(Beginning of Records for the task)

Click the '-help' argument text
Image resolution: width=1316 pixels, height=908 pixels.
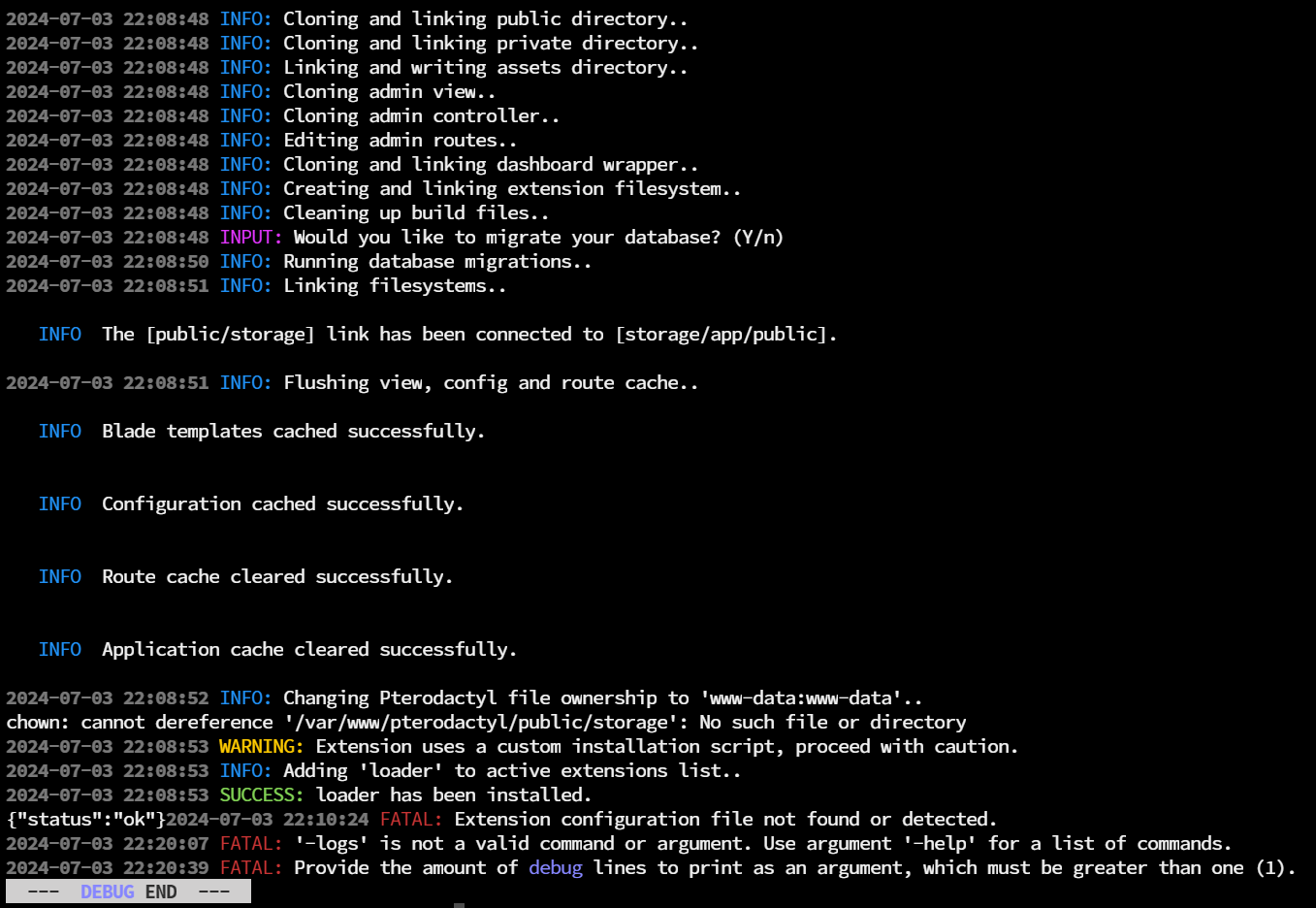point(940,843)
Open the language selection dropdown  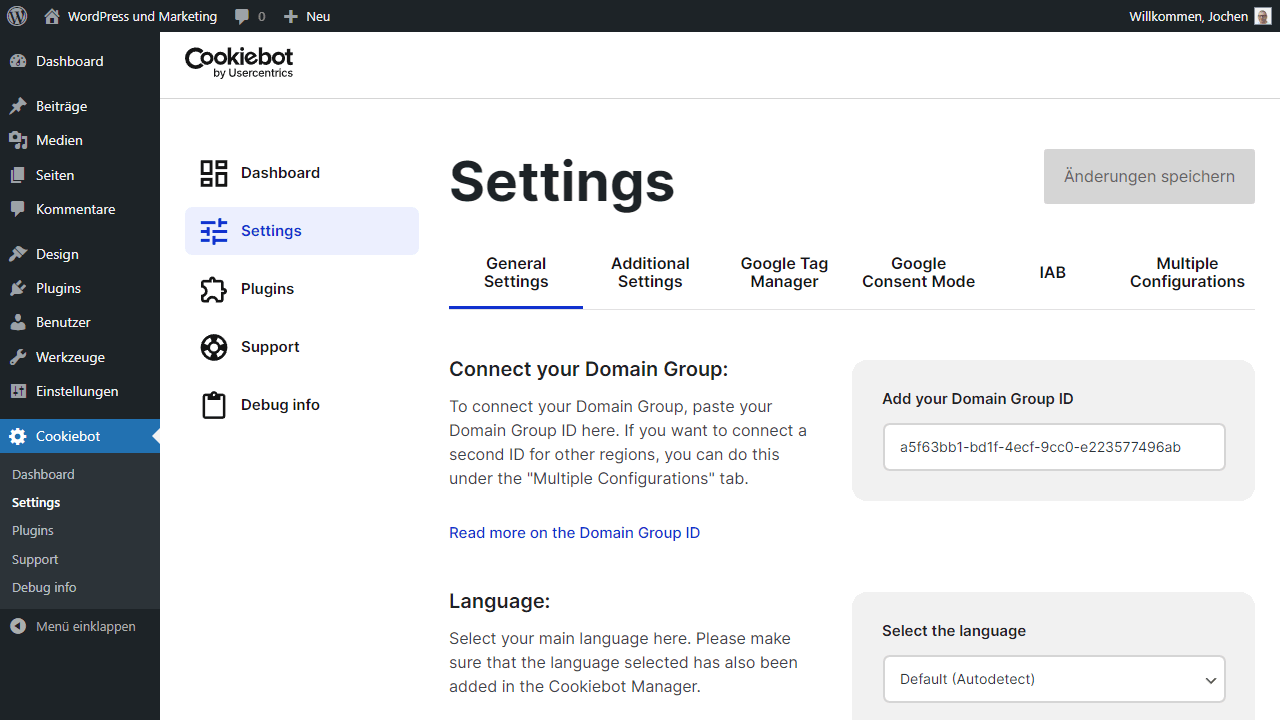(1054, 679)
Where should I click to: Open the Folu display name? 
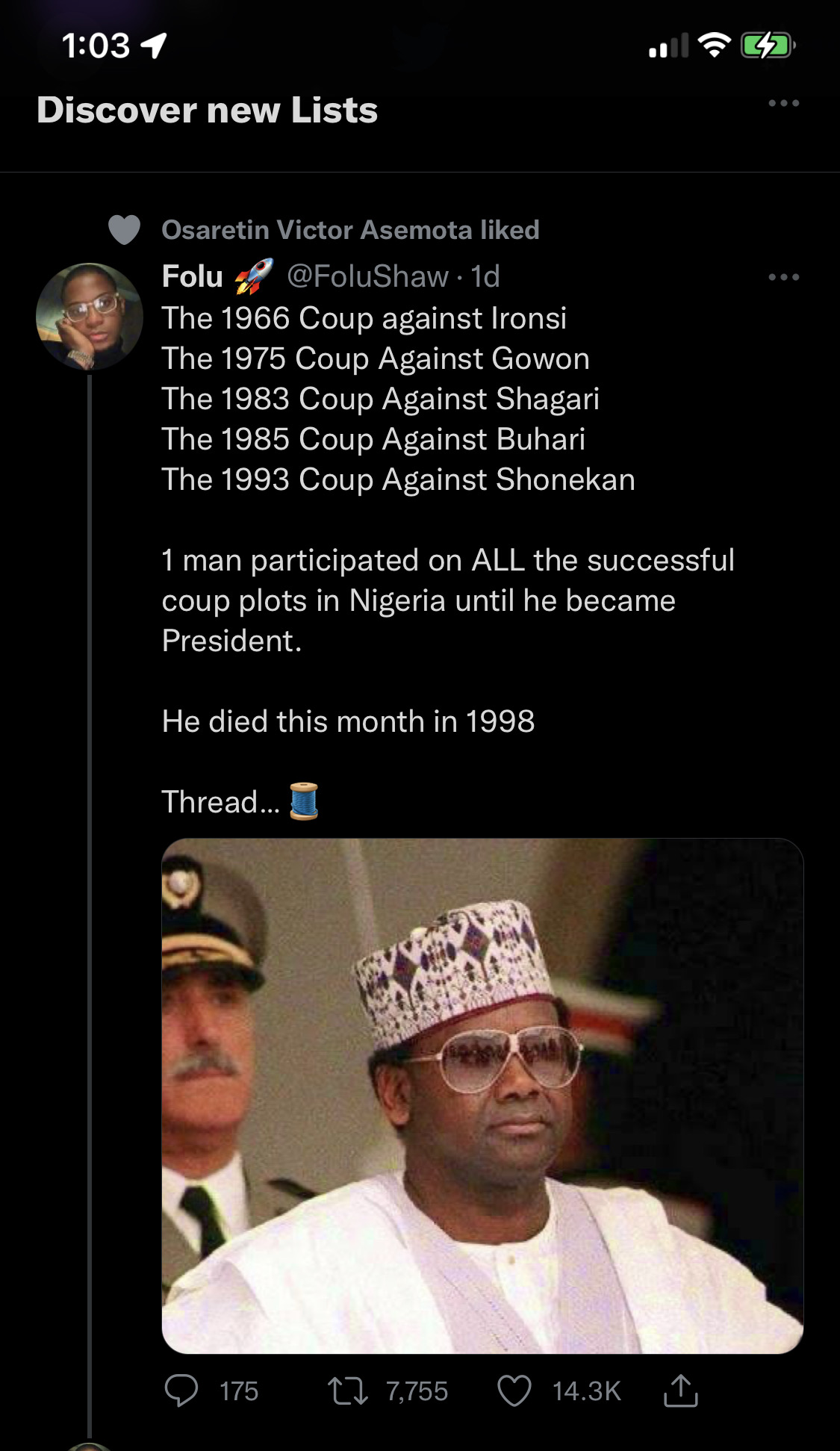tap(193, 277)
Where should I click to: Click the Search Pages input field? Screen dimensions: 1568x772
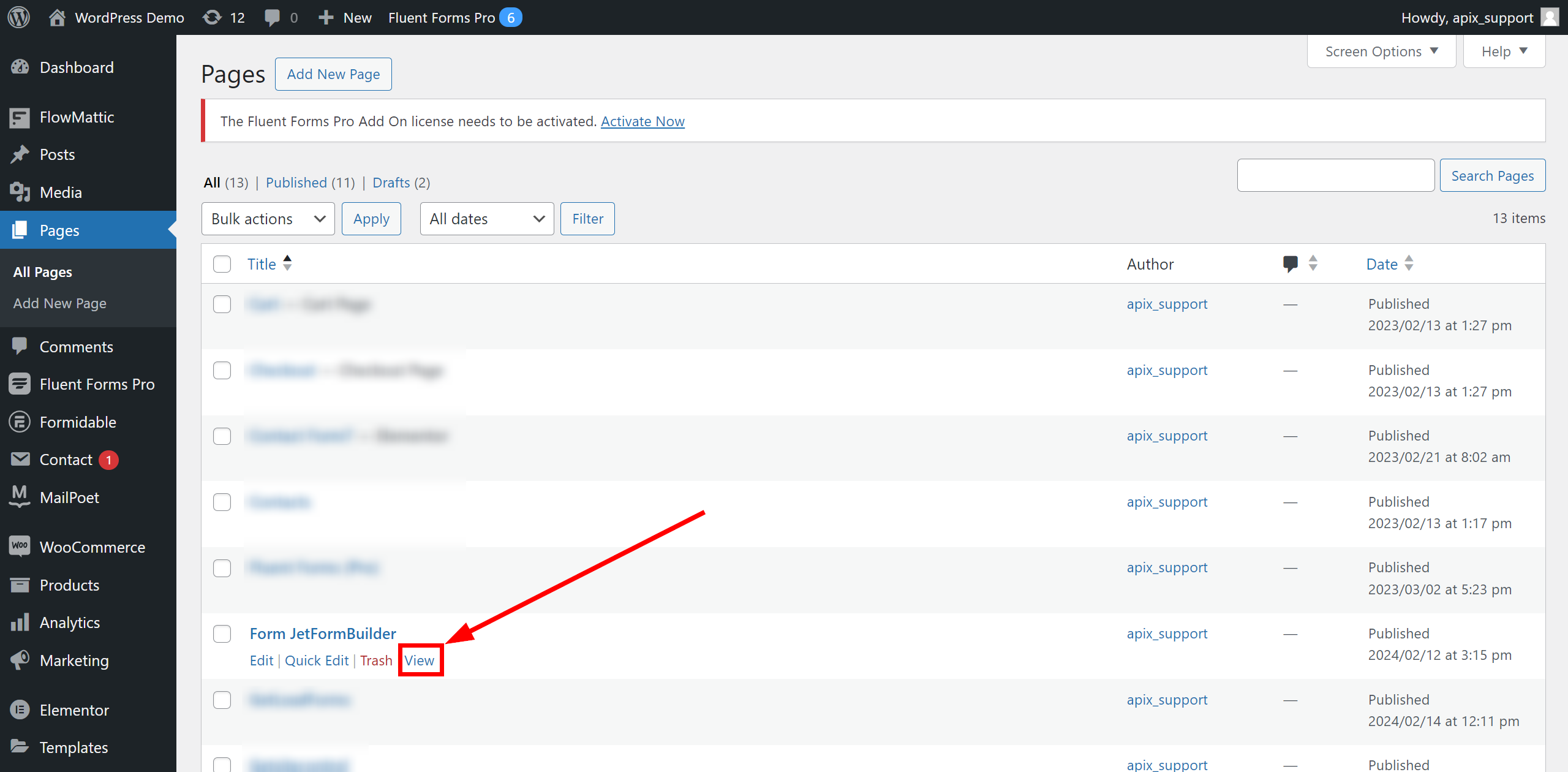1336,175
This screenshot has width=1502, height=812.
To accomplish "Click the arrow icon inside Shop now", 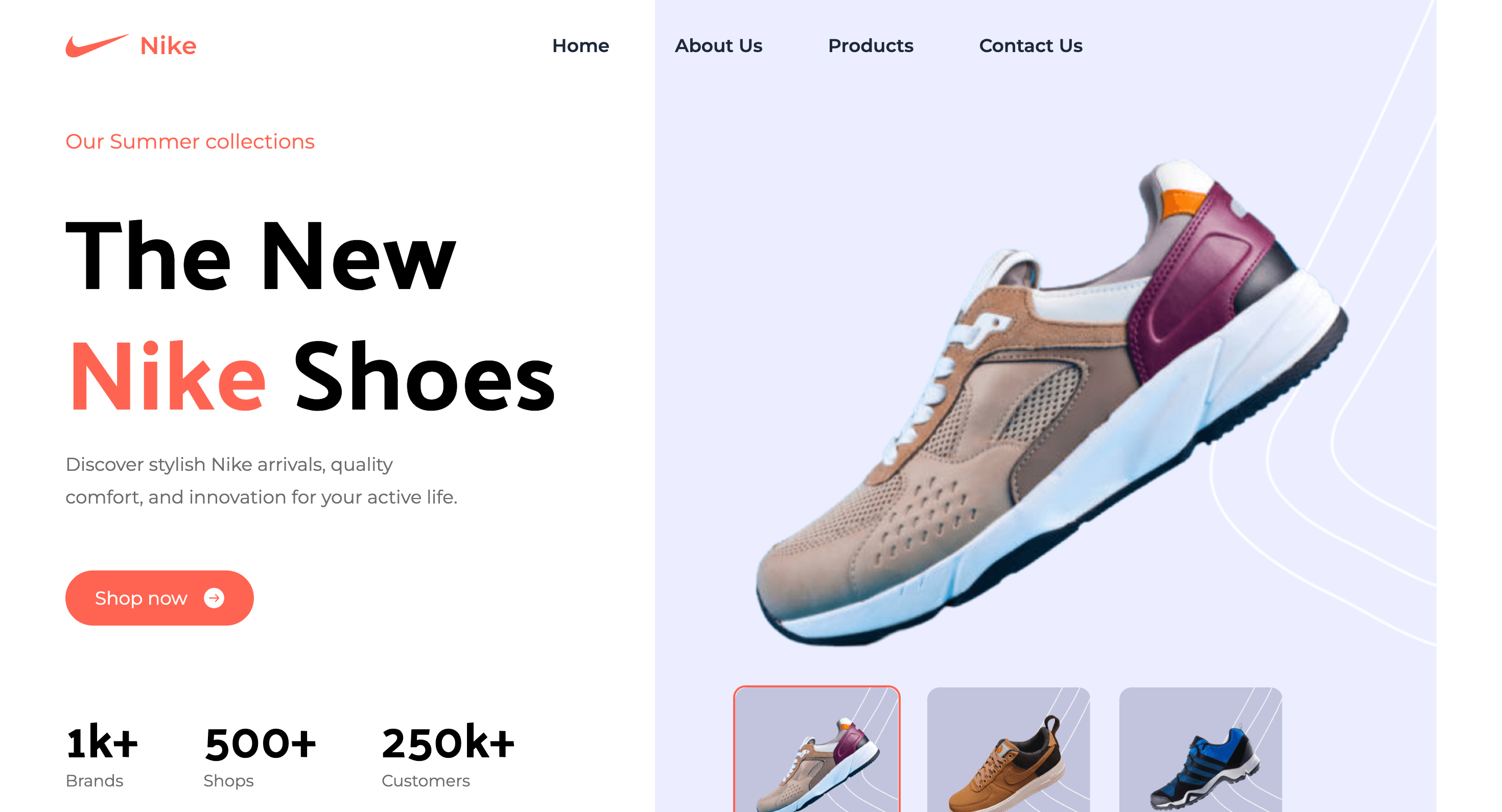I will (x=214, y=598).
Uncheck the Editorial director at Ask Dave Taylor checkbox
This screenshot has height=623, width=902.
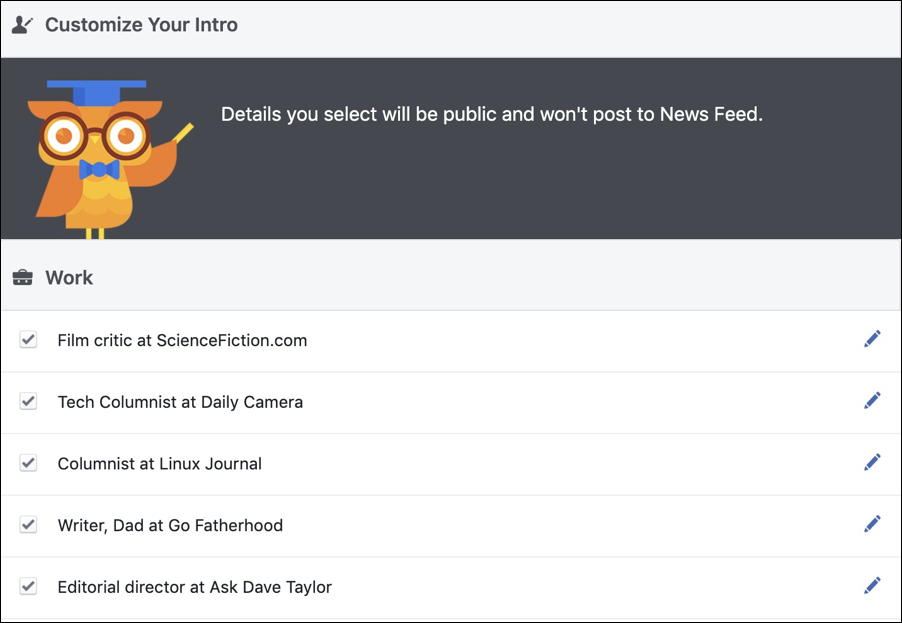(x=27, y=586)
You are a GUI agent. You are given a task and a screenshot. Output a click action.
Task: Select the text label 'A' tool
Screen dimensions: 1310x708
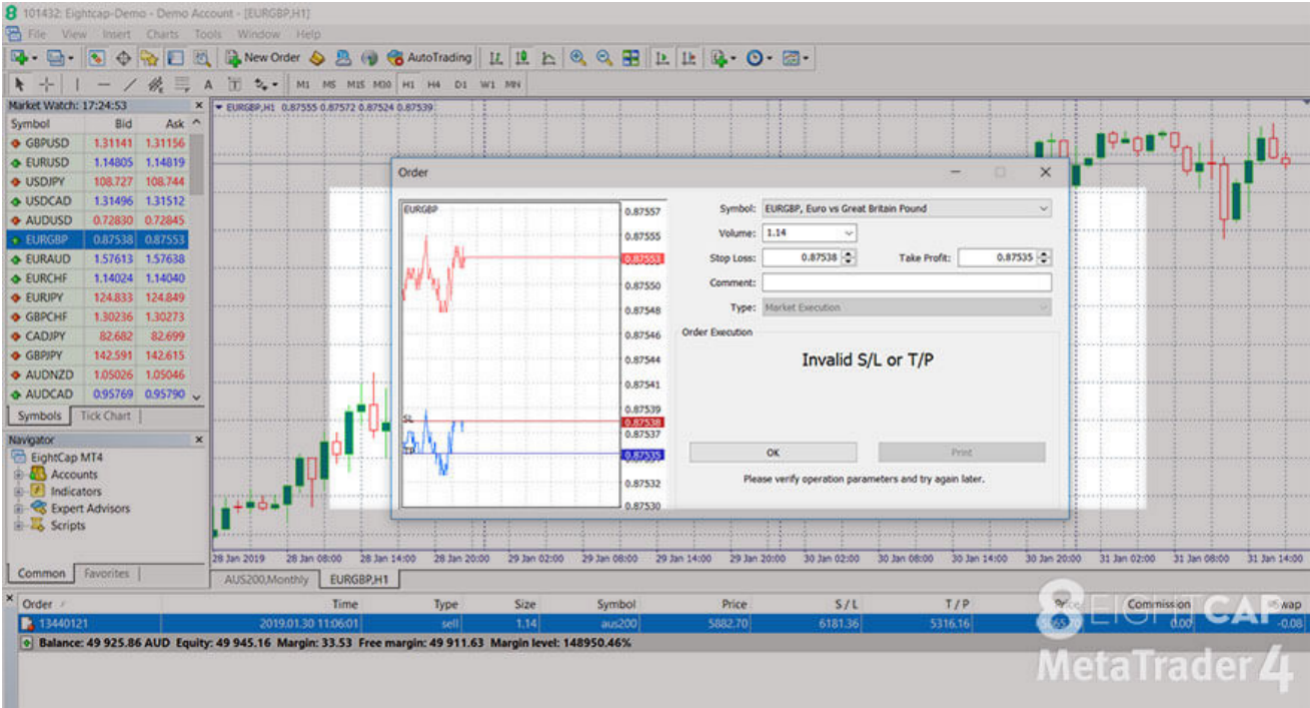(208, 85)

(End of Records for the task)

■ Task directions ■
Your copy should hold only the lines running from the one that contains "You are a GUI" through the final line of the data; transcribe them exactly, both ends included, and leave pictures out.

■ Exercise output ■
You are a GUI agent. You are given a task and a screenshot. Output a click action.
Task: Select the text label 'A' tool
Screen dimensions: 1310x708
(208, 85)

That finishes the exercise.